Side Effects & Important Information

  1. Side Effects:
    • A blood test may make you feel faint. If you feel unwell during the test let person taking your blood know. Also let them know if you are afraid of needles or have a history of feeling unwell during blood tests.
    • You may experience a bruise and slight pain around the area where the test was done for a few days afterwards.
    • There may be a small amount of bleeding from the site of the test for a short time.
  2. Estimates suggest, at any one time, anaemia affects one in four people with Crohn’s and one in five with UC. Anaemia, which can make you feel tired and short of breath, can be caused by bleeding in the intestines, poor absorption of iron and restricted food intake. It is recommended that people with active IBD should be regularly screened for anaemia.
  3. Some of the drugs used in IBD, such as Azathioprine and Mercaptopurine, can affect the bone marrow (where the body manufactures blood cells) and reduce levels of red cells, white cells and platelets. People taking these drugs should have regular FBC tests.
  4. Regular U&E tests are often recommended for people on IBD drugs, especially Mesalazine.
  5. It is important to get your blood tested when recommended by your IBD team .Bloods are a good first indicator for something being to show as the blood reacts first to infections. For several medications for IBD, they require regular blood tests to track the effectiveness of the medication but also the start of any serious side effects. So it is best practice to keep on top of your blood tests.

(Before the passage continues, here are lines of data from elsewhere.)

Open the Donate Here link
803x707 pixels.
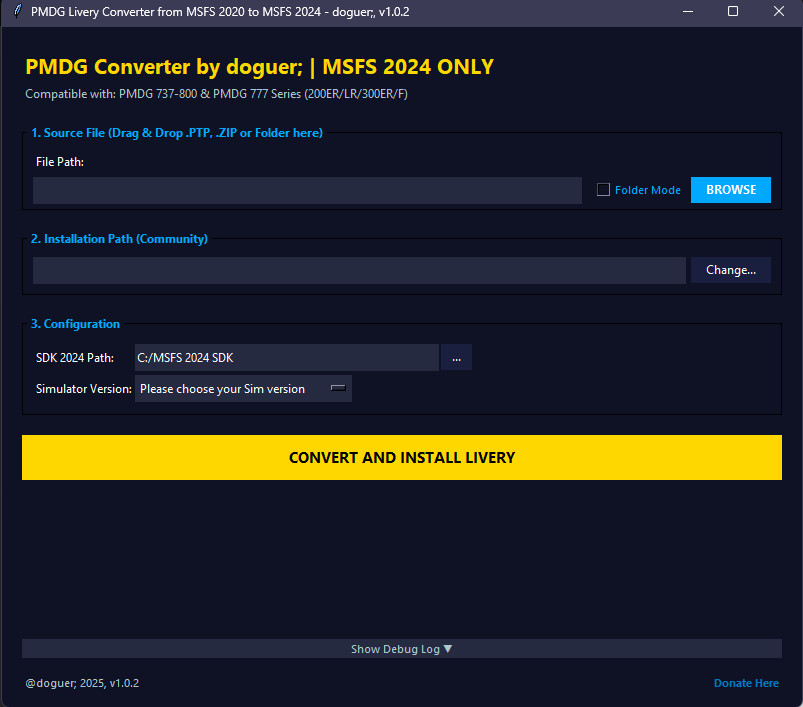point(746,682)
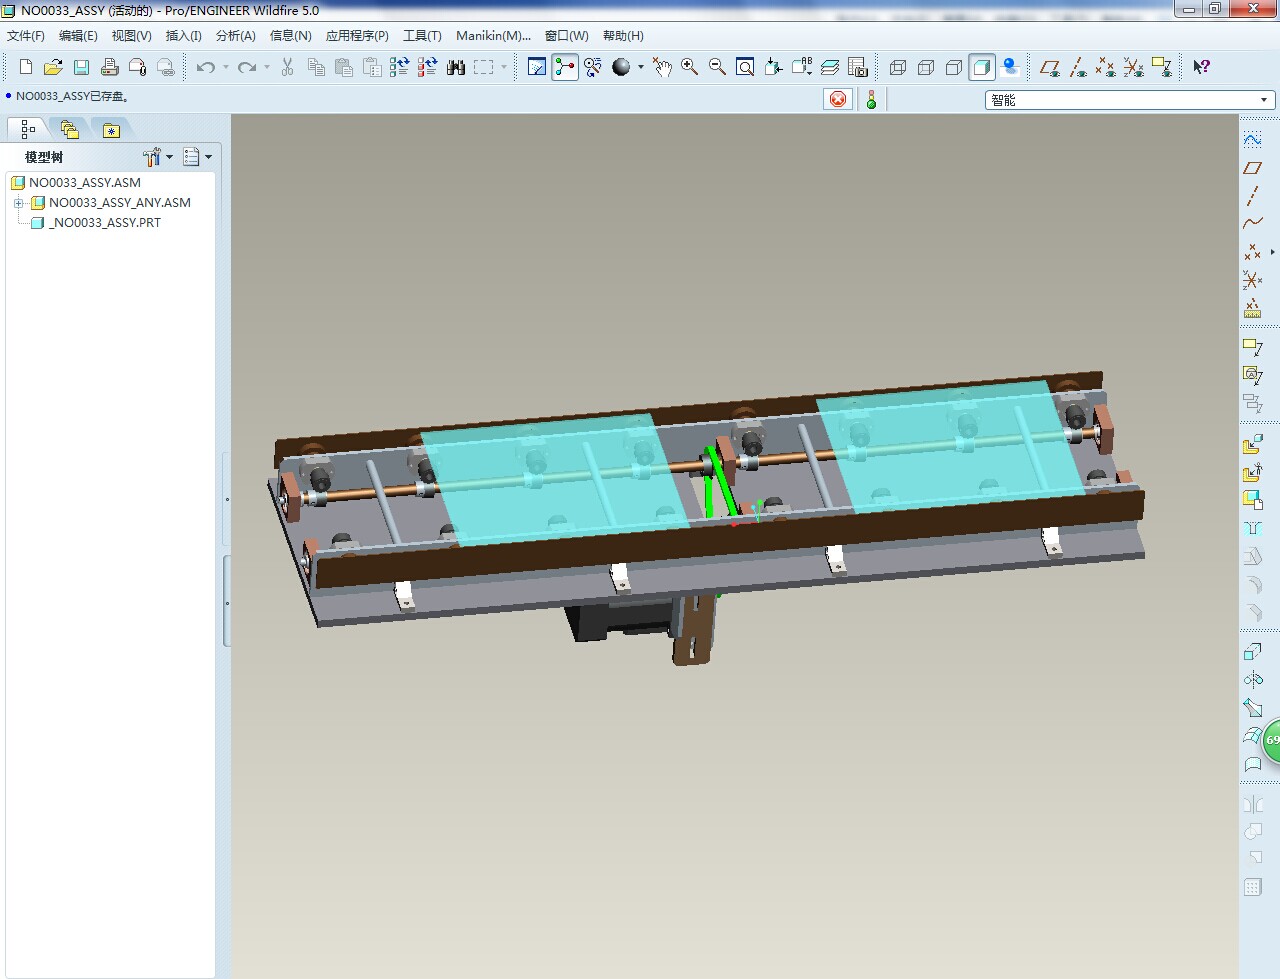Select NO0033_ASSY.ASM root item
1280x979 pixels.
pos(85,183)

Typical & Healthy Ranges for Blood Tests Common in IBD – in order as presented above.

WBC (white blood cell) leukocyte count: 4,300 to 10,800 cmm
White blood cells help fight infections, so a high white blood cell count could be helpful for identifying infections. It may also indicate leukemia, which can cause an increase in the number of white blood cells. On the other hand, too few white blood cells could be caused by certain medications or health disorders.

WBC (white blood cell) differential count: Neutrophils – 40% to 60% of the total. Lymphocytes – 20% to 40%. Monocytes – 2% to 8%. Eosinphils – 1% to 4%. Basophils – 0.5% to 1%

This test measures the numbers, shapes, and sizes of various types of white blood cells listed above. The WBC differential count also shows if the numbers of different cells are in proper proportion to each other. Irregularities in this test could signal an infection, inflammation, autoimmune disorders, anemia, or other health concerns.

RBC (red blood cell) erythrocyte count: 4.2 to 5.9 million cmm
We have millions of red blood cells in our bodies, and this test measures the number of RBCs in a specific amount of blood. It helps us determine the total number of RBCs and gives us an idea of their lifespan, but it does not indicate where problems originate. So if there are irregularities, other tests will be required.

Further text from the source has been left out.